#1
Hello dear forum users.

I would like to get some advice from guitar wiring “experts” out there, because I want to do the following on my Stratocaster:

Wire a Series/Parallel 2DPT On/Off that allows me to switch between Parallel or Series in Positions 2 and 4. Also, I want a single Master Tone, Star Grounding and 50s wiring (tone after volume).

This is a schematic of the Series Parallel switch on a REGULAR strat:



But like I said, I wanna do it with a master tone, stargrounded and with 50s wiring. So I tried to “convert” the schematic and ended up with this:



Is my converted schematic correct? If not, can you “experts” give me any advice?

Thank you very much.
#2
Almost! You'll want to ground the tone pot to the volume pot, and the volume pot to the output jack ground. Usually you star ground everything to the back of the volume pot and then go from there to the trem ground. But that schematic is substantially correct if you just add that ground in.
#3
Quote by Roc8995
Almost! You'll want to ground the tone pot to the volume pot, and the volume pot to the output jack ground. Usually you star ground everything to the back of the volume pot and then go from there to the trem ground. But that schematic is substantially correct if you just add that ground in.

Thank you very much Colin. So you're saying I should do something like this and it would work?



Basically, all it was left was to ground the pots covering, as to "shield" the inside right?


Something is intriguing me though.

Why do the black wires (Ground) of the Bridge and Neck Pickups don't ever go to ground?

Instead, they go to the slots on the 5 Way Toggle Switch that usually connect to tone pots, and then they actually meet each other. Is this correct?

Notice how on the "regular strat" they actually reach ground through a capacitor, though that doenst happen on my schematic.
#4
It's late, someone else should double check that if they get the chance. But I think that's right.

Here's the simplified version without the switch. If you trace it all the paths should be the same with the switch in the down position.

#5
Quote by Roc8995
It's late, someone else should double check that if they get the chance. But I think that's right.

Here's the simplified version without the switch. If you trace it all the paths should be the same with the switch in the down position.



Thanks.

Just one thing, i don't know the "order" of the lugs in the 2DPT switch, i don't know when its facing foward or backwards. Does this matter?

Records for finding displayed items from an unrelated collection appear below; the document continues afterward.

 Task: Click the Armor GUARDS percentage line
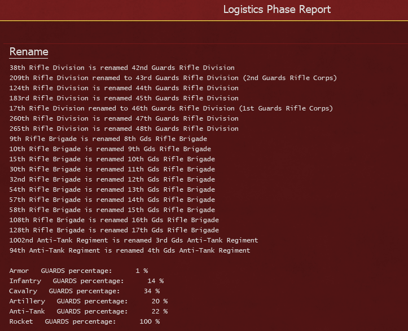click(78, 271)
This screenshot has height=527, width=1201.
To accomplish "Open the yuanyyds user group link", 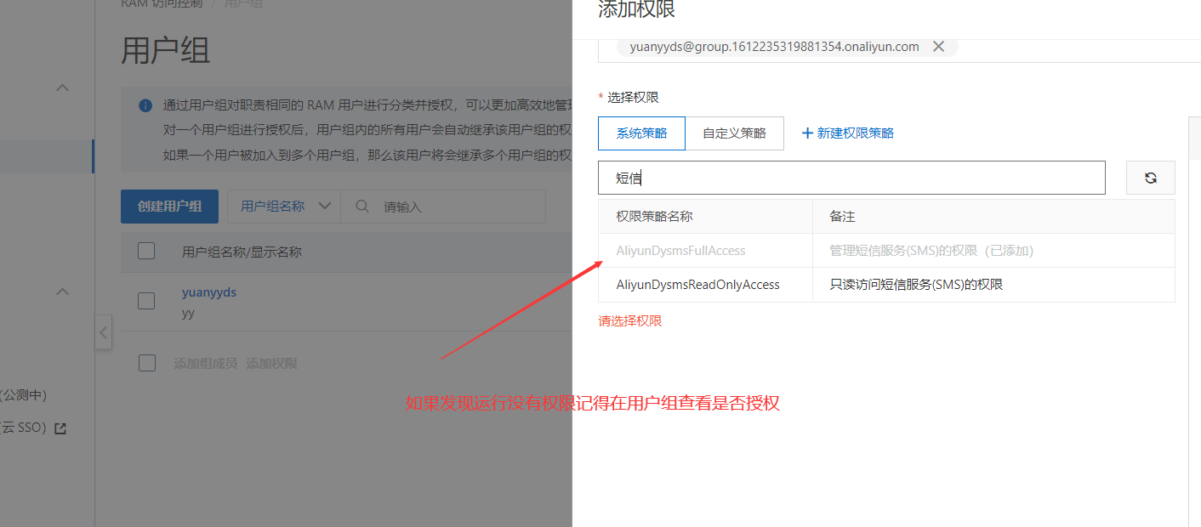I will (209, 292).
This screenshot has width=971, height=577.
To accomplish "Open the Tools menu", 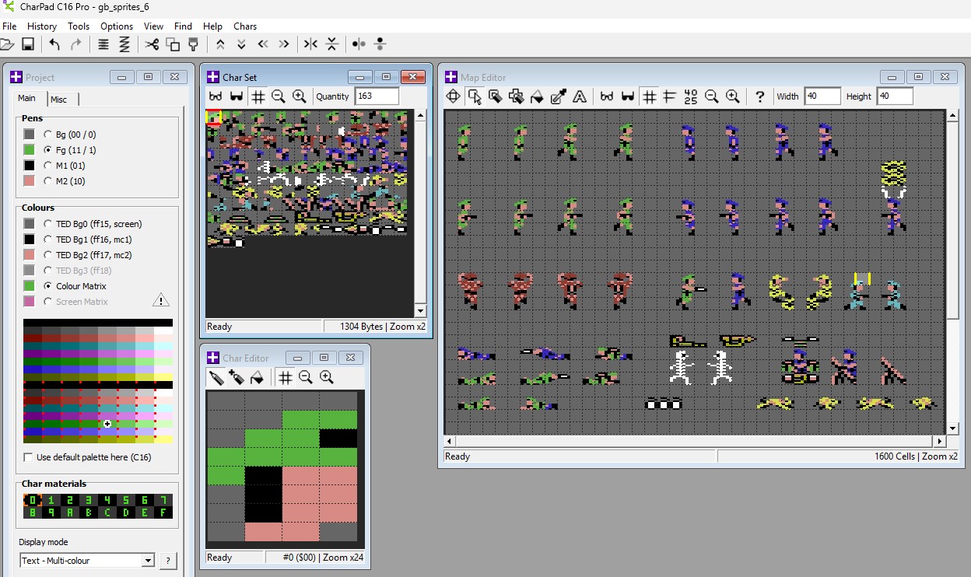I will pos(79,26).
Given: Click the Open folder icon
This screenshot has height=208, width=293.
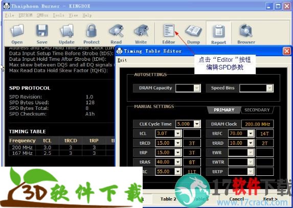Looking at the screenshot, I should tap(17, 31).
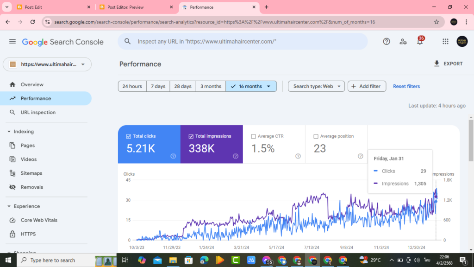Screen dimensions: 474x267
Task: Open the Search type: Web dropdown
Action: pyautogui.click(x=316, y=86)
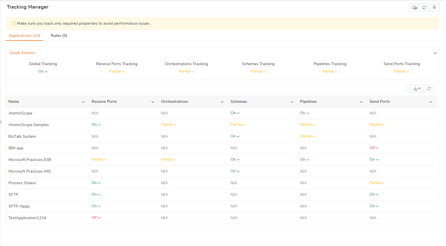
Task: Collapse the Quick Actions section
Action: [435, 53]

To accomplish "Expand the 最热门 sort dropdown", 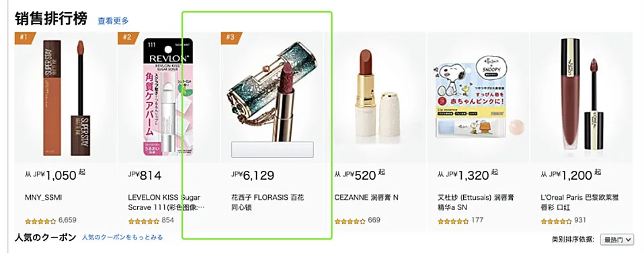I will pyautogui.click(x=617, y=240).
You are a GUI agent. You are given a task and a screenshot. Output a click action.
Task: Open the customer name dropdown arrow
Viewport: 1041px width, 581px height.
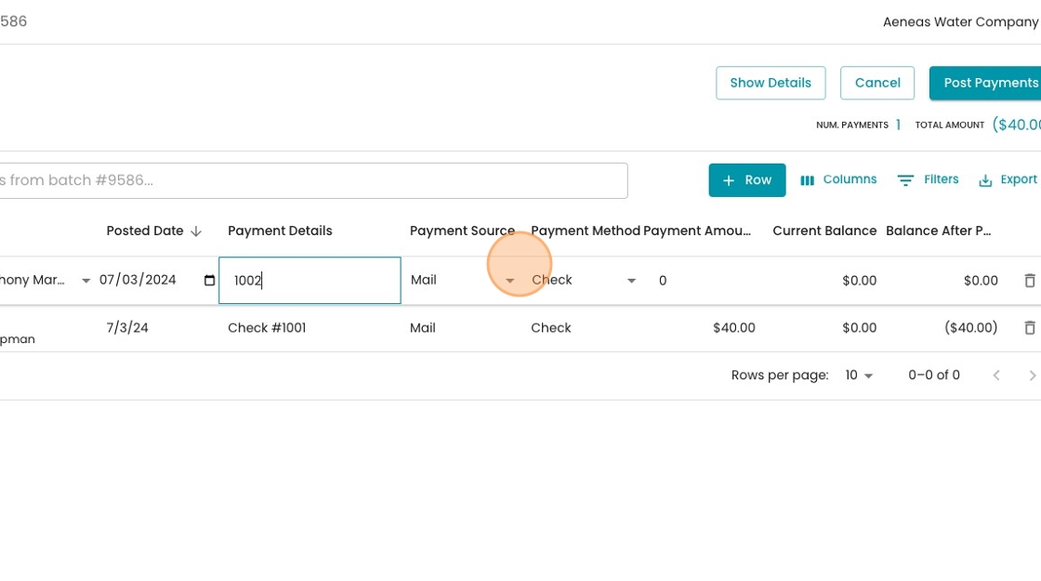86,280
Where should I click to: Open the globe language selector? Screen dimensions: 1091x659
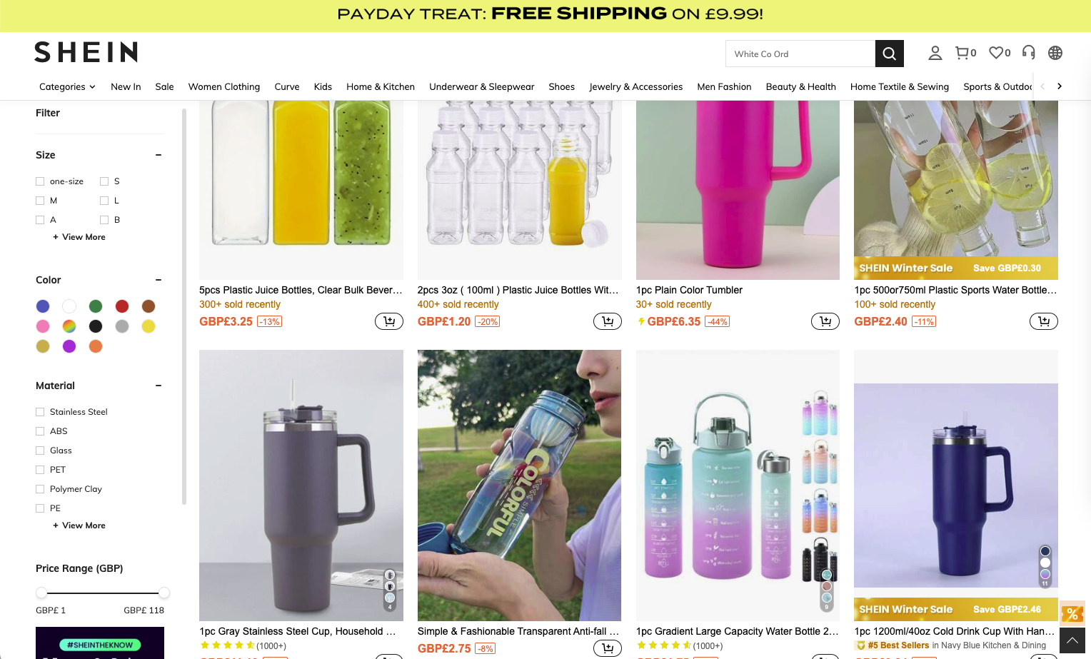[x=1055, y=53]
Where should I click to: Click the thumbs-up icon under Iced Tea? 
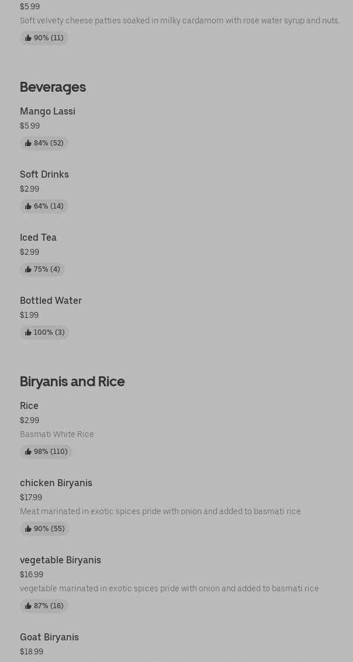(x=28, y=269)
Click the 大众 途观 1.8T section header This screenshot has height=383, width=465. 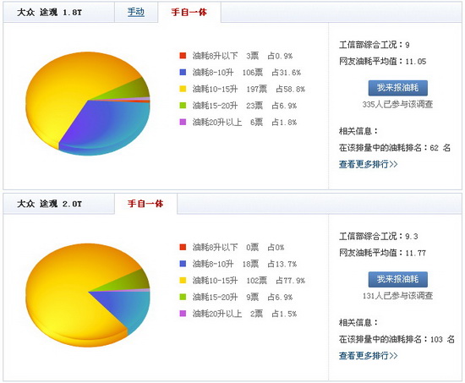tap(49, 12)
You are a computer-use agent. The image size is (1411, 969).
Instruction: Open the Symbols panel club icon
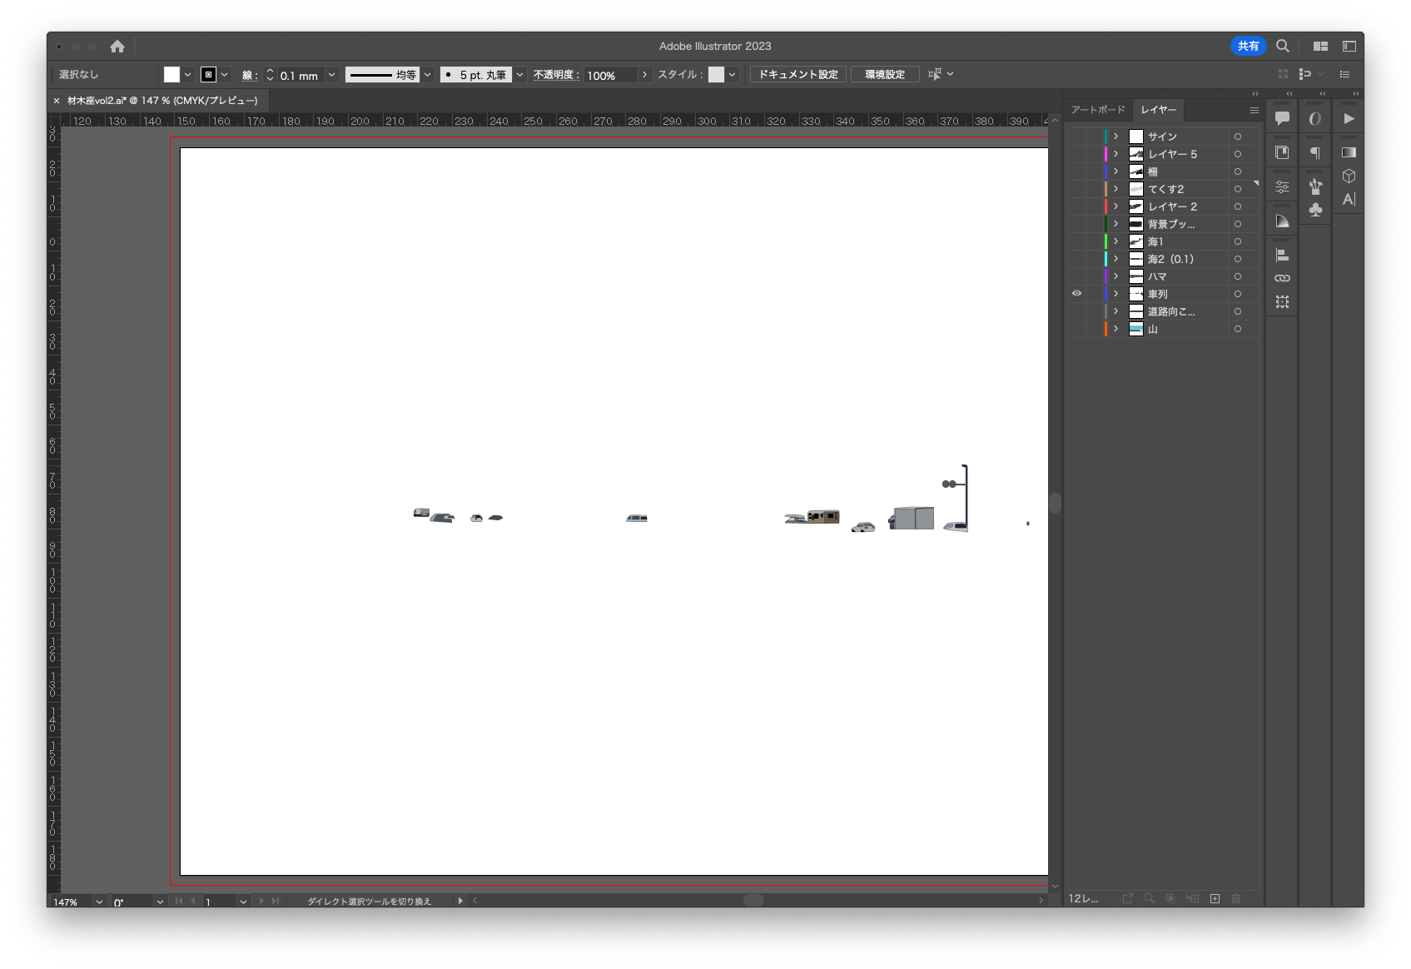[x=1315, y=210]
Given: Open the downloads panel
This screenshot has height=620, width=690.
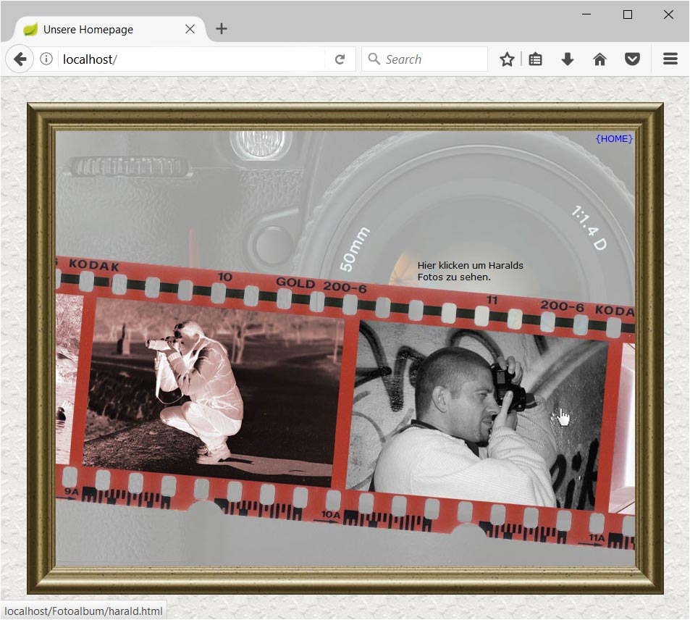Looking at the screenshot, I should [x=568, y=59].
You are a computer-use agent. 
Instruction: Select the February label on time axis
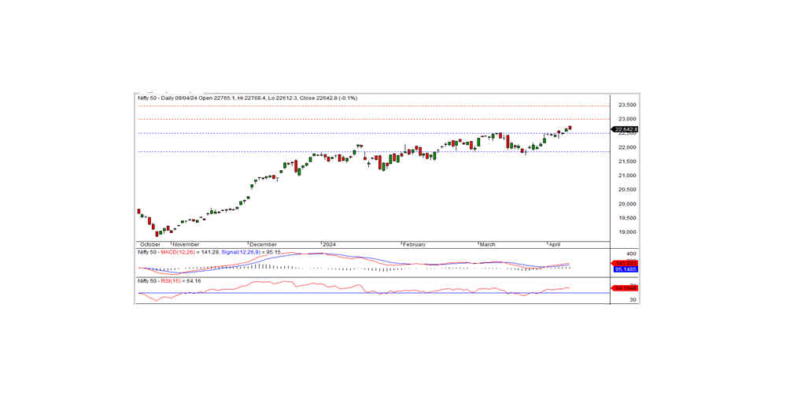tap(414, 245)
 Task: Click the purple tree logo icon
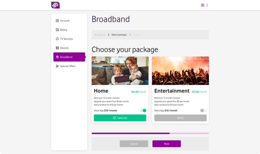pos(55,5)
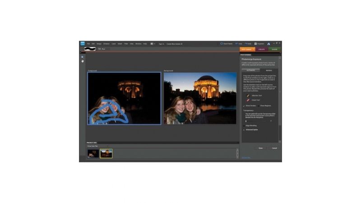Switch to the Automatic tab
361x203 pixels.
click(250, 70)
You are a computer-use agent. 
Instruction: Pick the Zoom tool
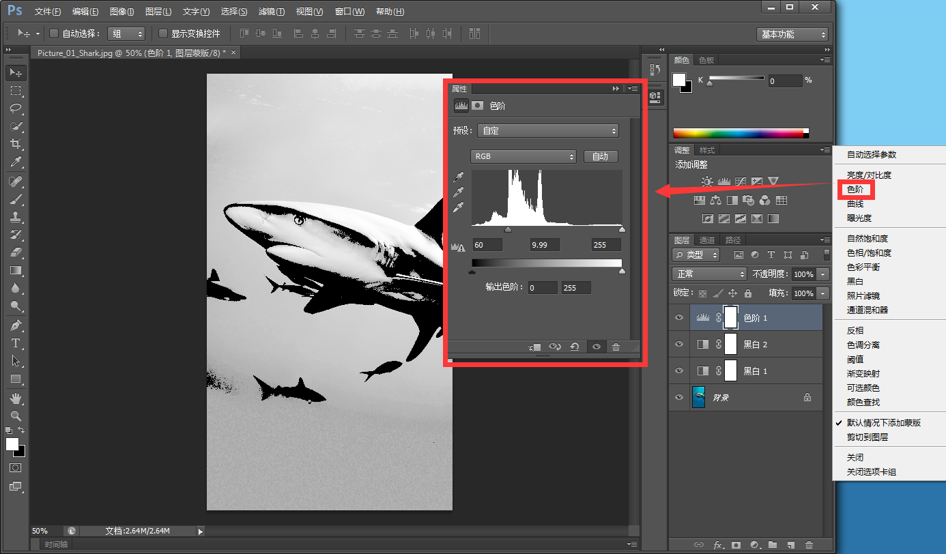[16, 416]
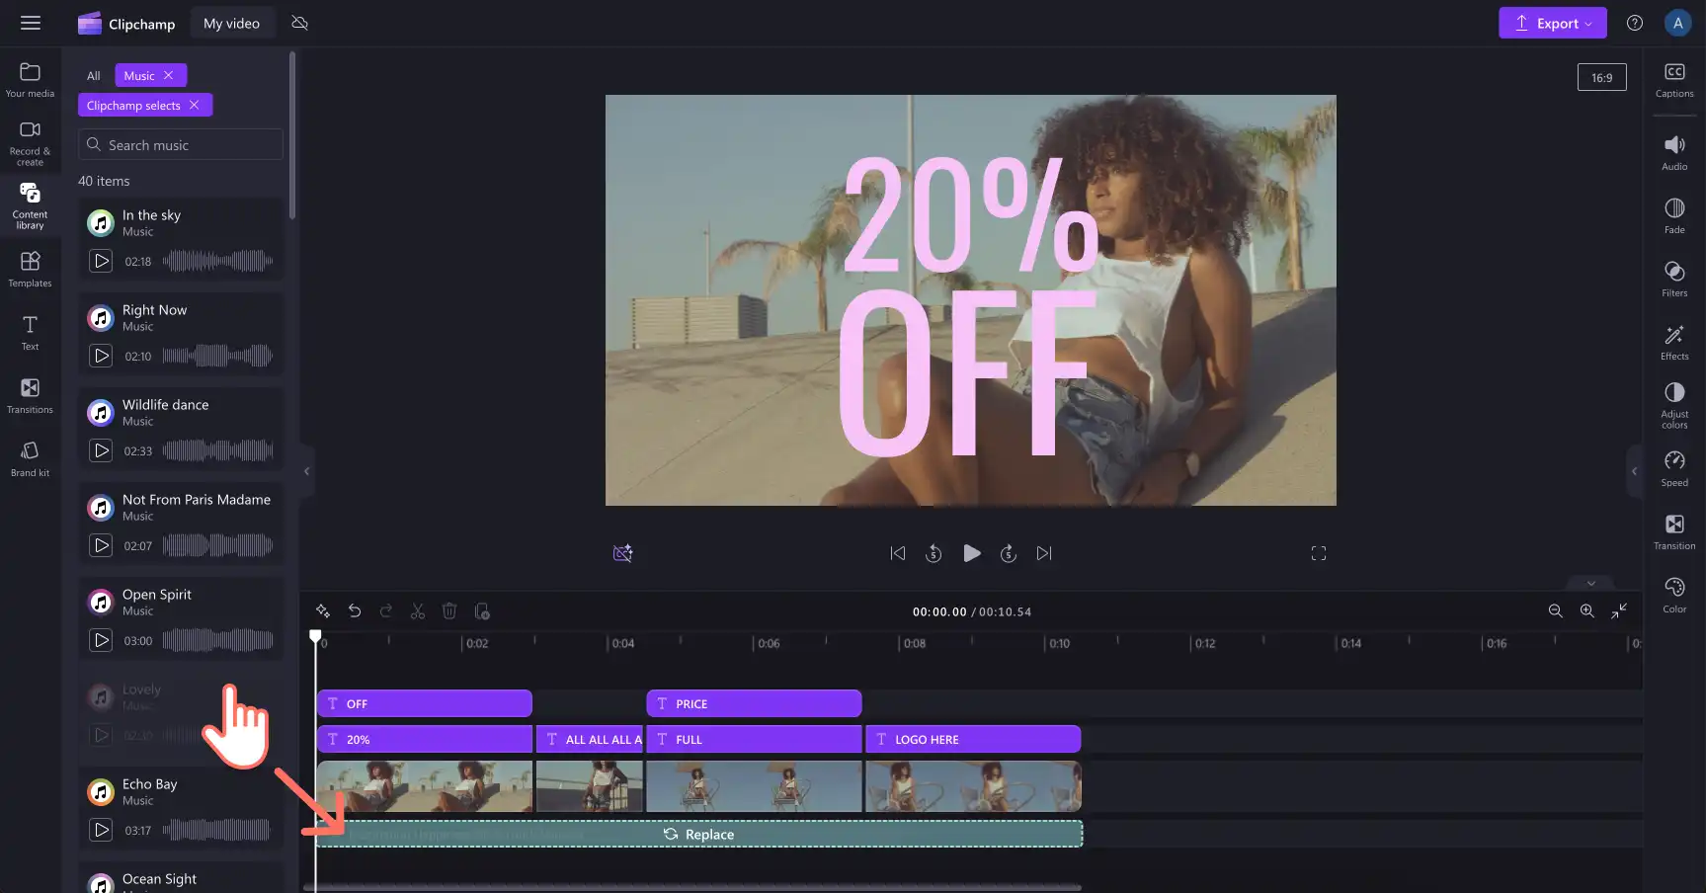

If not, how can i discover the proper order of the lugs?
#6
As long as you have the usual Fender style open switch you'll know how it works when you look at it. Look closely at what contacts are made at each switch position. You'll figure out the pattern quickly. If you've got another type -


If you have one of those awful box-enclosed 10 lugs to a side jobs, throw it away and buy another one.
#7
Quote by Roc8995
As long as you have the usual Fender style open switch you'll know how it works when you look at it. Look closely at what contacts are made at each switch position. You'll figure out the pattern quickly. If you've got another type -


If you have one of those awful box-enclosed 10 lugs to a side jobs, throw it away and buy another one.


Thanks but i wasn't talking about the 5 way Pickup Selector switch I was talking about the Mini Toggle 2 DPT switch that i will use to switch between Parallel and Series wiring, not the Pickup Selector.

Does it matter the way the switch is facing? Cuz it's symetrical, impossible for me to figure out.
#8
The switch is symmetrical so it can be wired facing either way. The middle lugs are the poles and the outer lugs are the throws.

And just a little terminology correction, it's called a DPDT or 2PDT on-on switch, not 2DPT on-off. DPDT means double-pole double-throw and on-on means it is a 2-position switch that makes contact in both positions. On-off would mean it was a 2-position that only made contact in one of its positions. This can get a bit confusing though. For example, a Les Paul skeleton switch is classified as SPDT on-on-on (or SPDT center-on); it only has 2 throws but three positions.